Другими словами, в указанных направлениях теория обретала возможность достигнуть подлинных языковых универсалий — типологии невербального, т.е. типологии действий в коммуникативном пространстве. Однако ни мыслимого коммуникативного пространства, ни свободного говорящего, ни отсутствия «языка», ни оторванности от слова Хомский, стоя на античных предметных основаниях, не смог себе позволить.

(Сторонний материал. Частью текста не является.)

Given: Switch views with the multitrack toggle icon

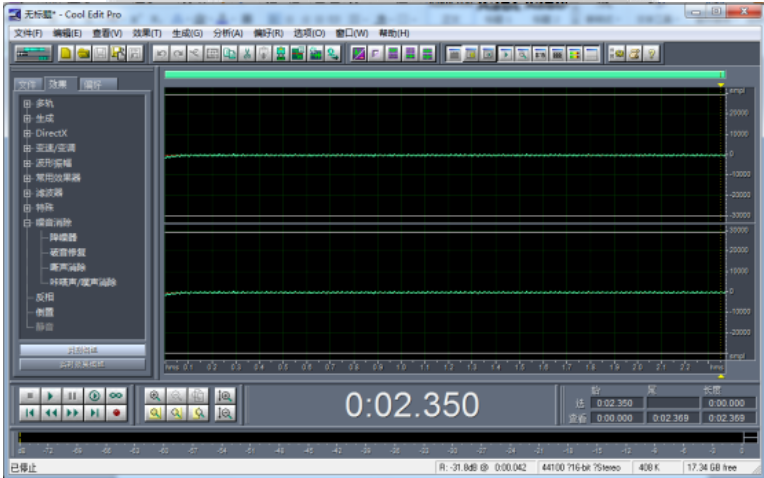Looking at the screenshot, I should pos(32,52).
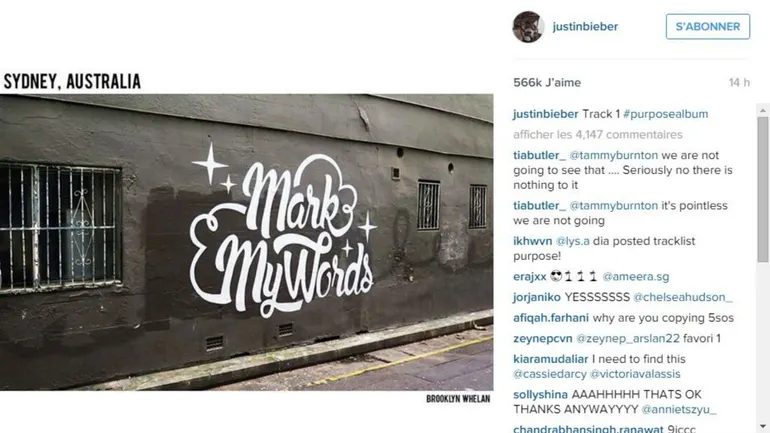This screenshot has width=770, height=433.
Task: Click the comments scrollbar thumb
Action: [x=763, y=189]
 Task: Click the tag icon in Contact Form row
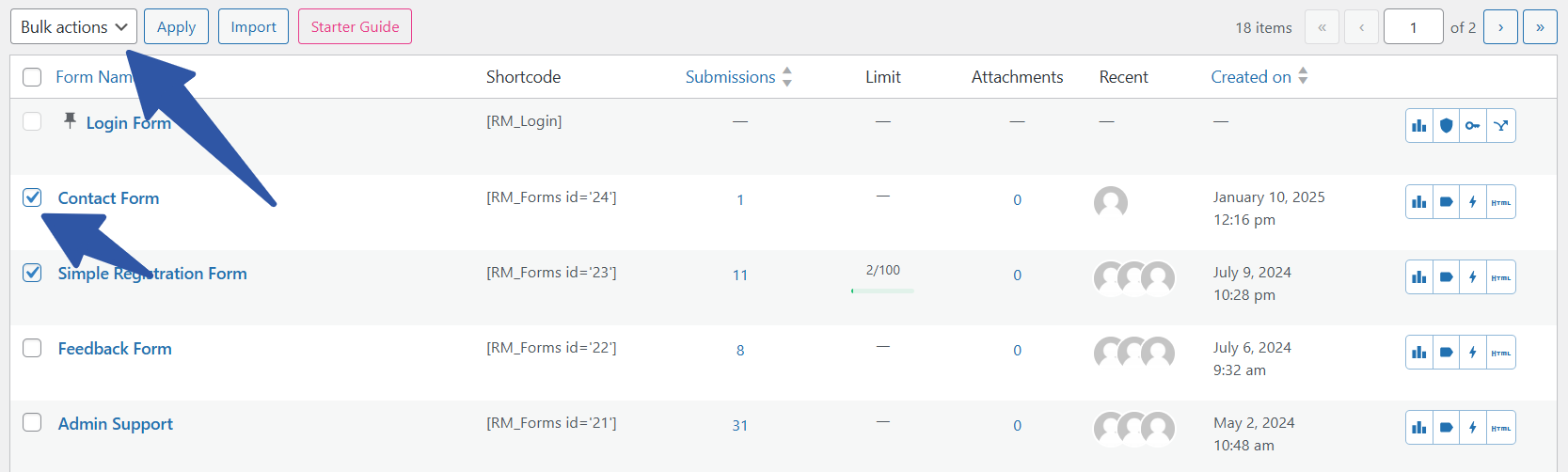tap(1447, 202)
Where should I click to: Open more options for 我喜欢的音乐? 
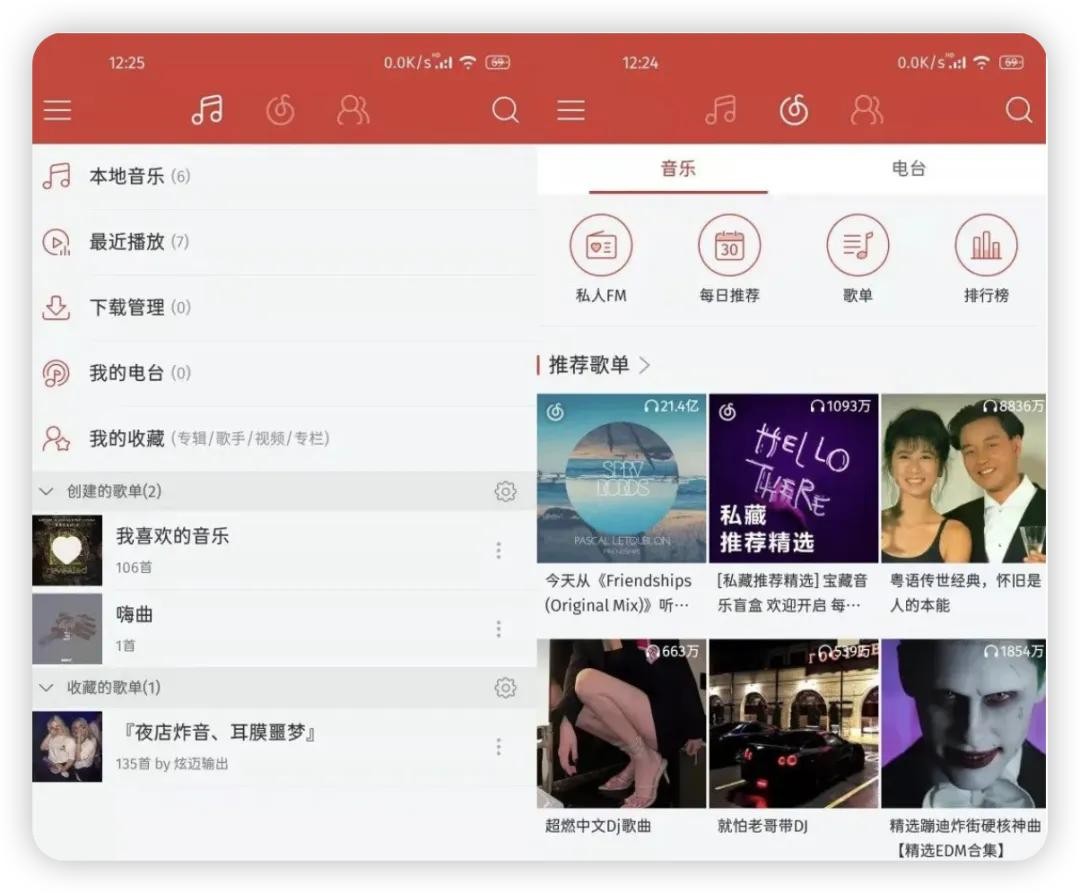498,550
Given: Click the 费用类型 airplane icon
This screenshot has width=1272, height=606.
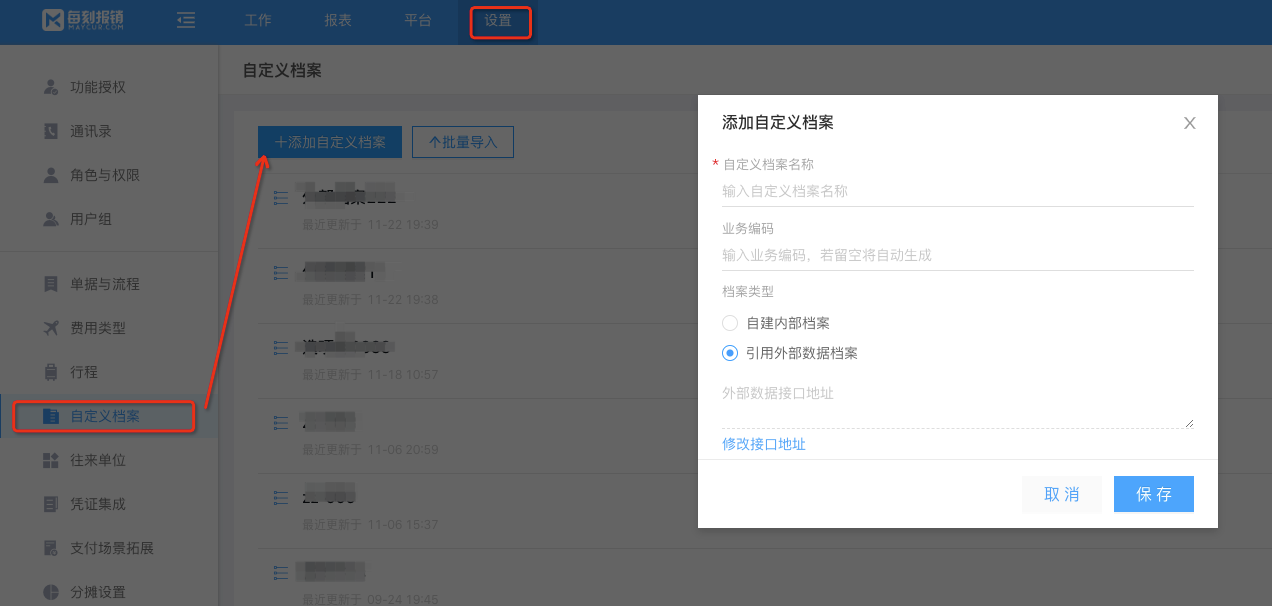Looking at the screenshot, I should (x=51, y=328).

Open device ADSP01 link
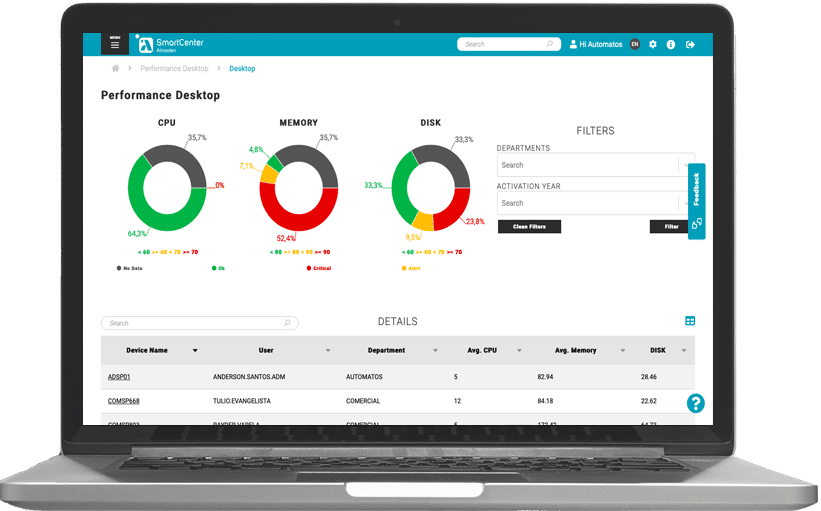click(x=119, y=377)
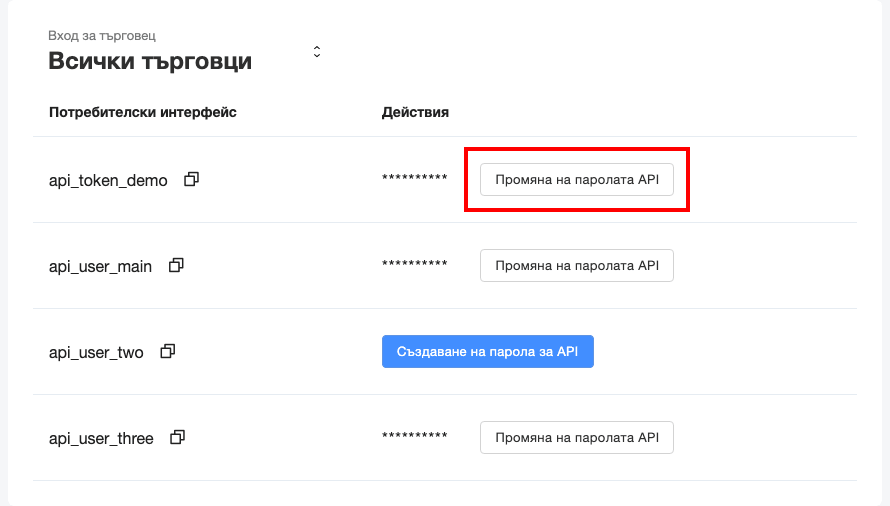Click the 'Вход за търговец' label
Image resolution: width=890 pixels, height=506 pixels.
tap(102, 36)
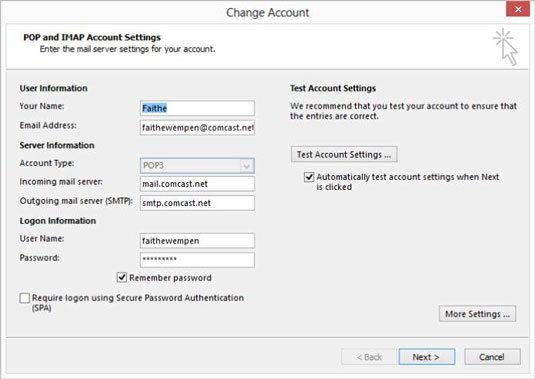Proceed with the Next button
The height and width of the screenshot is (379, 535).
[427, 357]
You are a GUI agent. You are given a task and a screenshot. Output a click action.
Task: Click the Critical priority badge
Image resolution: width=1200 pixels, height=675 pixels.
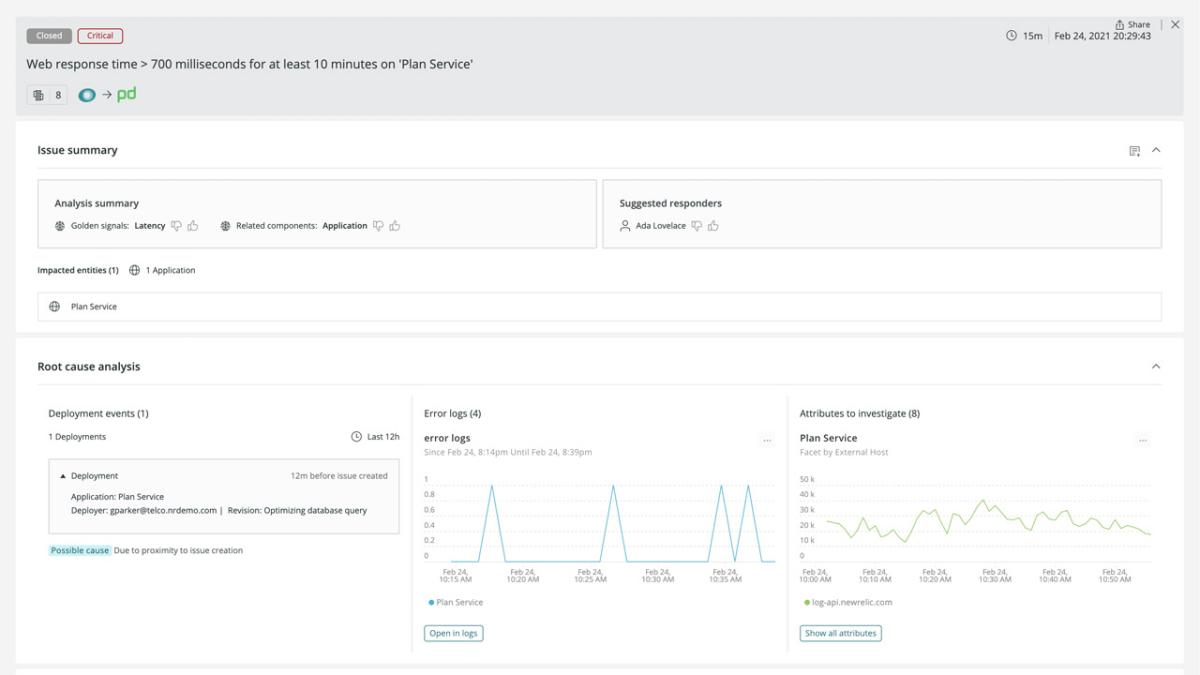(100, 36)
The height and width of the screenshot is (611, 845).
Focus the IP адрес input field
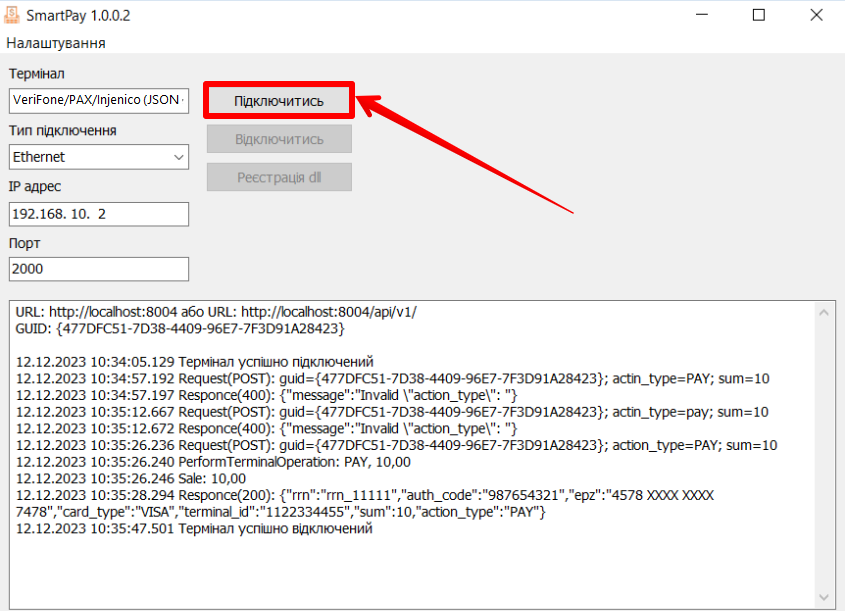(98, 214)
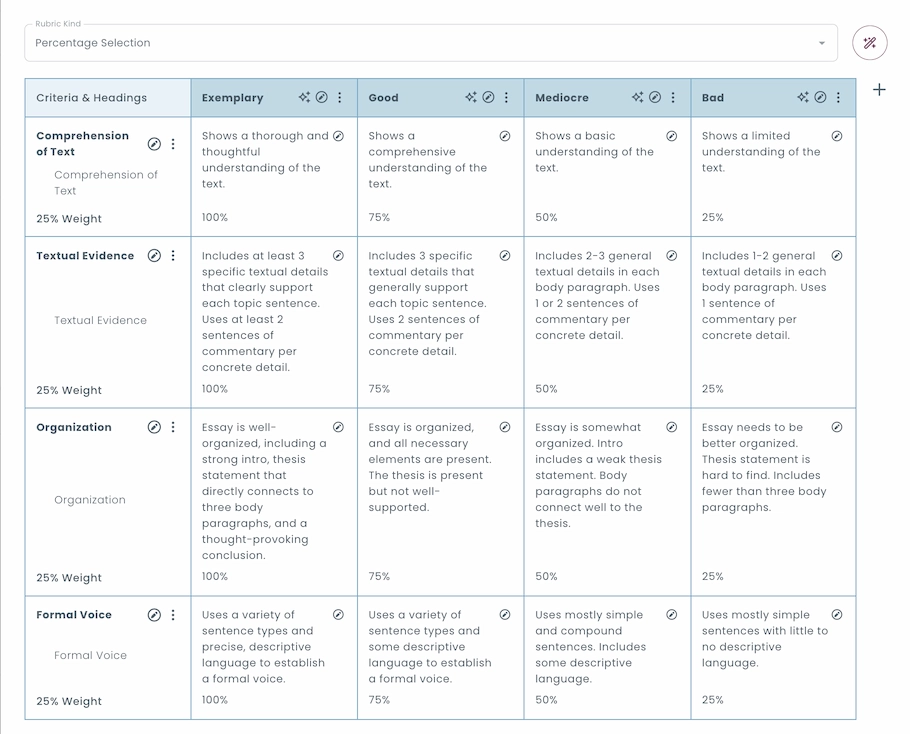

CRISIS OF THE ANCIENT MODEL OF LANGUAGE IN CHOMSKY’S GENERATIVE GRAMMAR
A.V. VDOVICHENKO
In the article the characteristic features of the so-called objective model of speech process are considered on the example of Chomsky’s generative grammar. The base of the objective model is the spontaneous ascertaining of a principle “sign — meaning” that conducts to designing verbal system of words as an objective tool. Another (discoursive) understanding of speech process (perception of the speech fact as a communicative action), and accordingly, the recognition of inconsistency of isolated verbal units enables to rethink the natural speech process as well as the former scheme of its description. Chomsky’s generative grammar finds out a number of the features, forcing to interpret it as an objective one.